Karen Pein sagt: „Gefördert werden unter anderem energetische Standards sowie die Öffnung des neuen Wohnquartiers für die Öffentlichkeit. Dazu gehören die Wege zum Wasser oder auch die Steganlagen. Der Strukturwandel für die Schlossinsel ist auf jeden Fall eingeleitet.“

Ob ein einzelnes Bauprojekt drei Monate früher oder später fertig werde, das spiele ihrer Meinung nach am Ende „keine Rolle“: „Bei Besichtigungen auf der Schlossinsel stellen wir bei Besuchergruppen großes Interesse fest, auch wenn noch nicht alles fertiggestellt ist.“

Die Schlossinsel gehörte bis 2010 zum Hafengebiet. Der Hamburger Bezirk Harburg übernahm kurz danach die Verwaltung des Areals von der Hamburg Port Authority (HPA). Schon 2002 hatte Hamburgs damaliger Bürgermeister, Christdemokrat Ole von Beust, dem Bezirk Harburg die städtebauliche Nutzung der Harburger Schlossinsel zugesagt.

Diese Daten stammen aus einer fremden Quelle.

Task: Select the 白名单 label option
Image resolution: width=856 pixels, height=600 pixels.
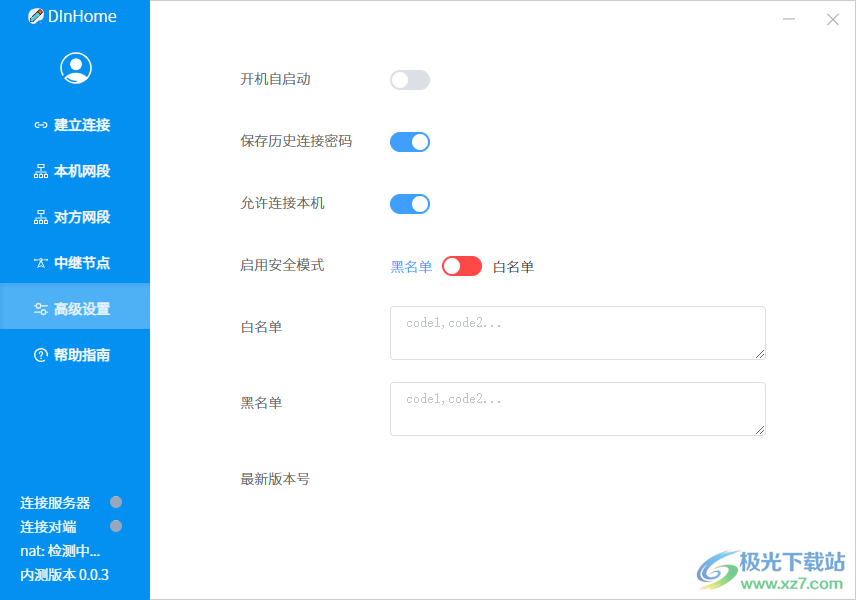Action: (x=513, y=265)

Aktuell wirkt der gesamte Anblick der Wohnanlage recht traurig. Schilder und Baucontainer mit Alpine-Aufschrift sind noch zu sehen, aber eben keine Handwerker, die die Baustelle mit ihrer Arbeit voranbringen. Ohne Bewohner und ohne Kinder wirkt auch ein toll ausgestatteter Kinderspielplatz in der Parkanlage beim Schloss trostlos.

Eigentlich wollte die Kita Elbpiraten in den Marina-Bau einziehen – und zwar zum 15. Juli. Geschäftsführer Olaf Rohmann sagt zu den gescheiterten Plänen: „Das ist sehr ärgerlich, weil wir bereits zehn Verträge mit Eltern abgeschlossen hatten. Es schadet auch unserem Ruf als Kita, wenn wir die Verträge nicht einhalten können.“

Die Kita Elbpiraten zieht nun in das Bauprojekt „Wohnen am Hafencampus“, das Anfang 2014 an der Ecke Schellerdamm/Theodor-York-Straße in Harburg fertiggestellt werden soll. Auch der Gastronomie-Betreiber Café Vero aus Pinneberg weist mit einem Schild auf seinen Einzug in den Marina-Bau hin. Nur war der bereits für Februar geplant.